The songs I sing here; which his voice
Shall pause in, hushed and slow,
And find some knowledge at each pause,
Or some new thing to know."
(Alas! we two, we two, thou say'st!
Yea, one wast thou with me
That once of old. But shall God lift
To endless unity
The soul whose likeness with thy soul
Was but its love for thee?)
It is the lover who now speaks, commenting upon the imagined words of the beloved in heaven. Endless unity here has a double meaning, signifying at once the mystical union of the soul with God, and the reunion forever of lovers separated by death. The lover doubts whether he can be found worthy to enter heaven, because his only likeness to the beloved was in his love for her; that is to say, his merit was not so much in being good as in loving good in another.
"We two," she said, "will seek the groves
Where the lady Mary is,
With her fine handmaidens, whose names
Are five sweet symphonies,
Cecily, Gertrude, Magdalen,
Margaret, and Rosalys.

◆ Source material:
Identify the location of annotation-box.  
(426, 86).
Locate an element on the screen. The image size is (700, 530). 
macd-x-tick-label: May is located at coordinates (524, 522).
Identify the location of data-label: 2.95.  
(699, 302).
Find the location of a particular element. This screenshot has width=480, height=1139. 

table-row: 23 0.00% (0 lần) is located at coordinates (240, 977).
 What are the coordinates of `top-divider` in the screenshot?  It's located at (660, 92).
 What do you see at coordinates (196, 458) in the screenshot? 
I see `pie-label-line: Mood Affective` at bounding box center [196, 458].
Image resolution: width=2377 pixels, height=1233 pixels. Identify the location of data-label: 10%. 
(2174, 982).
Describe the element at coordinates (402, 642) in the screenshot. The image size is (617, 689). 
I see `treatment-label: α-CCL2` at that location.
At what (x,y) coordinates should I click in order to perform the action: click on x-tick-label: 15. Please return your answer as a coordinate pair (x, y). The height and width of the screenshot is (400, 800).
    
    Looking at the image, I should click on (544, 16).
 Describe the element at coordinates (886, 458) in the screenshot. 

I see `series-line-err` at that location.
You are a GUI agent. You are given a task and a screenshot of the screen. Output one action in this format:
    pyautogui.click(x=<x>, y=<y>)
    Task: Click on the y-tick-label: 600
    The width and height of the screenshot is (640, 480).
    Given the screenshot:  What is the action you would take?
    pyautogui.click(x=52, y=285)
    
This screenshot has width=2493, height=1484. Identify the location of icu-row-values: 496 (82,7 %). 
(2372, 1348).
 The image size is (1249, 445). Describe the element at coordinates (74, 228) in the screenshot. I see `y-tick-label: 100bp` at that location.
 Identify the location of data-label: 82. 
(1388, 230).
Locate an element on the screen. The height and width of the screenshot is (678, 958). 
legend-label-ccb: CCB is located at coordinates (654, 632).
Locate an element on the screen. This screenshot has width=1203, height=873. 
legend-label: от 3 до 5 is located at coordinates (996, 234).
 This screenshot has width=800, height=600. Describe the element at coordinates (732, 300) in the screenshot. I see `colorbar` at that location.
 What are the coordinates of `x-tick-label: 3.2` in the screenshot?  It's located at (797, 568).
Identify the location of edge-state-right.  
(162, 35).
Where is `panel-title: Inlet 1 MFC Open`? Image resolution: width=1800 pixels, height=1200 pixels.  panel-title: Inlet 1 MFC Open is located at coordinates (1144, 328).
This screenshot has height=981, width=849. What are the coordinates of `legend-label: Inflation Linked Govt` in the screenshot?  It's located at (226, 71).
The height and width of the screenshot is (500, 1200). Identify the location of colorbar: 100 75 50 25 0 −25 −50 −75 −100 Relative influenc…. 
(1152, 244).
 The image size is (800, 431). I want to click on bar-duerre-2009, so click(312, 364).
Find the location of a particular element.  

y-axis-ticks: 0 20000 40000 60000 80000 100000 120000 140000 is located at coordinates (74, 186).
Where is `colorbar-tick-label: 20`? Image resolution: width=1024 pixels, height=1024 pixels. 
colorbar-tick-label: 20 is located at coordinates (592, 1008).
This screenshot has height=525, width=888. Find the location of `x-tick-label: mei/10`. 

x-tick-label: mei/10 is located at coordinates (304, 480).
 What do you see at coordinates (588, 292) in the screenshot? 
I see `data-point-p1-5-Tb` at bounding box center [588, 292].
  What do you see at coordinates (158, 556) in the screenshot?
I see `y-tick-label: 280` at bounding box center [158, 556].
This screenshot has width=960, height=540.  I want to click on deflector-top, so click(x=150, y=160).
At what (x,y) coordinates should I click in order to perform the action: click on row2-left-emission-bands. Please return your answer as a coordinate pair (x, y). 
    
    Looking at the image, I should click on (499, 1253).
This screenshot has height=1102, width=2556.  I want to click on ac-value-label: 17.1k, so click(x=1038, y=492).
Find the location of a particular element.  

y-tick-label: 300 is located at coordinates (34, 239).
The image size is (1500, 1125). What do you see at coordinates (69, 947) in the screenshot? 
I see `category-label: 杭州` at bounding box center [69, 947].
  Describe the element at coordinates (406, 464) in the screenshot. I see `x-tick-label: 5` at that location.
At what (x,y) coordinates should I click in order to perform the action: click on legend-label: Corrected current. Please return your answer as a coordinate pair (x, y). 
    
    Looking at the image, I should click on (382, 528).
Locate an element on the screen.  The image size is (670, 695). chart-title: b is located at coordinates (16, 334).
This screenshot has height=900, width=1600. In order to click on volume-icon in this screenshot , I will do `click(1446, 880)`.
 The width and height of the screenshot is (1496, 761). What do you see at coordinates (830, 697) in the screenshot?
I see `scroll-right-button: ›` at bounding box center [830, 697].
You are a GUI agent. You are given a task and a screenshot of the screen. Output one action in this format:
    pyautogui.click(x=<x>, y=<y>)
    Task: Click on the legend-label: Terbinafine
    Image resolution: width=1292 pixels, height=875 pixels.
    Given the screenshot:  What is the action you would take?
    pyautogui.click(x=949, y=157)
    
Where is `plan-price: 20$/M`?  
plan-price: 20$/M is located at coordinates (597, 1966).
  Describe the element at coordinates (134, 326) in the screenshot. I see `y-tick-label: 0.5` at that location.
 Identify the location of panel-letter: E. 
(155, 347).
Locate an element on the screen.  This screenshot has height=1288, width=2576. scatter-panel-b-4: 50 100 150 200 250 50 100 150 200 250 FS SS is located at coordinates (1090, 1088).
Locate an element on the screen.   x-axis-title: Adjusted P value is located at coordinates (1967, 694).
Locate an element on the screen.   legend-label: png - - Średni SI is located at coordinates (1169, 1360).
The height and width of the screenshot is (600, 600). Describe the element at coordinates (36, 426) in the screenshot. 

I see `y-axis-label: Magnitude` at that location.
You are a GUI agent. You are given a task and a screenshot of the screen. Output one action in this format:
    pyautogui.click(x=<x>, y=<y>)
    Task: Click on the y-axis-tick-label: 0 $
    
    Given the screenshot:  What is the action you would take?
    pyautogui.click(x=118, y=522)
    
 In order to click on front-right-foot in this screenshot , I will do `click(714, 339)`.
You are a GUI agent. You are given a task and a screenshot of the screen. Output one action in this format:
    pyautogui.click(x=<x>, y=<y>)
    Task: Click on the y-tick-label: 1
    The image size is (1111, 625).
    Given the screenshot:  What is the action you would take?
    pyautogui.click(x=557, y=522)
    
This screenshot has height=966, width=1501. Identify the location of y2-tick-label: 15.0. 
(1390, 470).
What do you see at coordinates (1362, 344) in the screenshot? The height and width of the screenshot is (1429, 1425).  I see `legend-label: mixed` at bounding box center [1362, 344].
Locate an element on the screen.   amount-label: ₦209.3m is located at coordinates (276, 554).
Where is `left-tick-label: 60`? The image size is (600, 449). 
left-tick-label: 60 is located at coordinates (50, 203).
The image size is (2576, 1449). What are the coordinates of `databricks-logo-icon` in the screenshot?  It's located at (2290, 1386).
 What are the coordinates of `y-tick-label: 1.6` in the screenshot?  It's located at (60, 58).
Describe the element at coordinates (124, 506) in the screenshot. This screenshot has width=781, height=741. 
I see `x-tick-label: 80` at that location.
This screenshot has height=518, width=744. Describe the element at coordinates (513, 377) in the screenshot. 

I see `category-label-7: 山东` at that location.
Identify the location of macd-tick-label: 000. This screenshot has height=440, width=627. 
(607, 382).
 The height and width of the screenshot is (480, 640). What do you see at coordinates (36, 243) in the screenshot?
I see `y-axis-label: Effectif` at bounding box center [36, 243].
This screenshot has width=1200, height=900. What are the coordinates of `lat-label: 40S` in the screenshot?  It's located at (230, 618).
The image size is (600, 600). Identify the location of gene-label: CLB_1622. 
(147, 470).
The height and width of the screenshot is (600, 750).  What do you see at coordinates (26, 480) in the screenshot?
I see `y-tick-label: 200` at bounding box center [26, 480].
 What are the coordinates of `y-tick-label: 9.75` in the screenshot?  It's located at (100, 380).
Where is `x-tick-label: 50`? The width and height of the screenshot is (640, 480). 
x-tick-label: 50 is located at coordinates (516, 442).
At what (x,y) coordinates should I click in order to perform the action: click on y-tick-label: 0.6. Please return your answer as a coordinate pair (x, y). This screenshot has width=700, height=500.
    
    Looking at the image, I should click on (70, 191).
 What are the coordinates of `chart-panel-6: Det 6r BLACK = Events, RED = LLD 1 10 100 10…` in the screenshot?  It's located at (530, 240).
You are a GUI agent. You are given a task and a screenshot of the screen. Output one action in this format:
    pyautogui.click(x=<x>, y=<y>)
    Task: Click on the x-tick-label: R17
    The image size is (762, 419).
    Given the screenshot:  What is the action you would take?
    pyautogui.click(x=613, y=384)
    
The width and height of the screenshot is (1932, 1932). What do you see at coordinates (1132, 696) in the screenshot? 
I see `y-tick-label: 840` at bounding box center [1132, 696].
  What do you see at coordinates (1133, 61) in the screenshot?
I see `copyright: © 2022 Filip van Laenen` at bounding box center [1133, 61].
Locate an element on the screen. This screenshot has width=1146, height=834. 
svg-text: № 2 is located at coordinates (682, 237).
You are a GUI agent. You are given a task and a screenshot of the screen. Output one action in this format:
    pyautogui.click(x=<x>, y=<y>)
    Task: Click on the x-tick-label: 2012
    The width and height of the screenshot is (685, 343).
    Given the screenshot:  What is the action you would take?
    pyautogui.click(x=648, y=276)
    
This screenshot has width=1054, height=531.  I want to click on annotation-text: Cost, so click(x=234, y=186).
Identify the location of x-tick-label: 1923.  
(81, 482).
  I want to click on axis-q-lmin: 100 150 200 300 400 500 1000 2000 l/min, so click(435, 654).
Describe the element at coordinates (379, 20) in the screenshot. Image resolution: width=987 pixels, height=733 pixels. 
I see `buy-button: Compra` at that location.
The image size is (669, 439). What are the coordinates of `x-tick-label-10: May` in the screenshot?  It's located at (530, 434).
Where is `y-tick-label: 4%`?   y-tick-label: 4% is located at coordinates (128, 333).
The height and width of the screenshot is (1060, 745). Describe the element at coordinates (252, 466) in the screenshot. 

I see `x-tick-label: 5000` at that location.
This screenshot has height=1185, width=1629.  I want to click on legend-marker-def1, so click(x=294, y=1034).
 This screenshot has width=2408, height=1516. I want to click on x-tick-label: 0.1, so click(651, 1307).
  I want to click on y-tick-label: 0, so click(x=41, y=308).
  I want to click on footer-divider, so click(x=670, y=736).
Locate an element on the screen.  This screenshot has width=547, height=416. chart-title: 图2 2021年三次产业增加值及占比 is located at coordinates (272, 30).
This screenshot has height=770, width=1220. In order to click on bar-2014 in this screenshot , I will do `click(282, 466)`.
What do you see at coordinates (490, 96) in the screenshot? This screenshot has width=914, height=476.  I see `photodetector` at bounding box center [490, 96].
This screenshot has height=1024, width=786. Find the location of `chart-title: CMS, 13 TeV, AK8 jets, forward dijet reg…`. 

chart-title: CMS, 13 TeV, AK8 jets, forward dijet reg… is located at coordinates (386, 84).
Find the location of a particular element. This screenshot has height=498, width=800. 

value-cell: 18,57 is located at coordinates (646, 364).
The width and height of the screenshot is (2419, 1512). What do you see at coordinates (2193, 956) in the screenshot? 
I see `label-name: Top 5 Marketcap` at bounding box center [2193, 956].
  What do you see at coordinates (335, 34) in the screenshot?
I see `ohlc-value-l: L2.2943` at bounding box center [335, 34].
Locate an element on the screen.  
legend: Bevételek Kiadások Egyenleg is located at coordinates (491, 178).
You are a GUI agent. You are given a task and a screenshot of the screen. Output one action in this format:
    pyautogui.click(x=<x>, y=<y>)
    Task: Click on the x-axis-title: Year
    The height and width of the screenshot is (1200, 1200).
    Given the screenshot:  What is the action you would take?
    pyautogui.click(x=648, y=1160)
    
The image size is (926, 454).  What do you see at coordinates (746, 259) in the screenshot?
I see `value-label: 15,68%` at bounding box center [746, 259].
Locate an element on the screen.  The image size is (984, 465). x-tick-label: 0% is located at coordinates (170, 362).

◆ Questions on the material:
**A.** Answer these from the poem passage above, one line each:
(i) According to the commentary, who speaks the lines in parentheses?
(ii) What two meanings does the commentary give for "endless unity"?
(iii) What are the names of the lady Mary's handmaidens?
**B.** Go on with the poem passage above, starting after the line "Margaret, and Rosalys."

◆ Per-task outputs:
**A.**
(i) The lover, commenting on the imagined words of the beloved in heaven.
(ii) The mystical union of the soul with God, and the reunion forever of lovers separated by death.
(iii) Cecily, Gertrude, Magdalen, Margaret, and Rosalys.

**B.**
Notice the mediæval method of speaking of the mother of God as "the lady Mary"; such would have been the form of address for a princess or queen in those times. So King Arthur's wife, in the old romance, is called the lady Guinevere. Symphonies here has only the simplest meaning of a sweet sound, not of a combination of sounds; but the use of the word nevertheless implies to a delicate ear that the five names make harmony with each other. They are names of saints, but also favourite names given to daughters of great families as Christian names. The picture is simply that of the lady of a great castle, surrounded by her waiting women, engaged in weaving and sewing.
"Circlewise sit they, with bound locks
And foreheads garlanded;
Into the fine cloth white like flame
Weaving the golden thread,
To fashion the birth-robes for them
Who are just born, being dead.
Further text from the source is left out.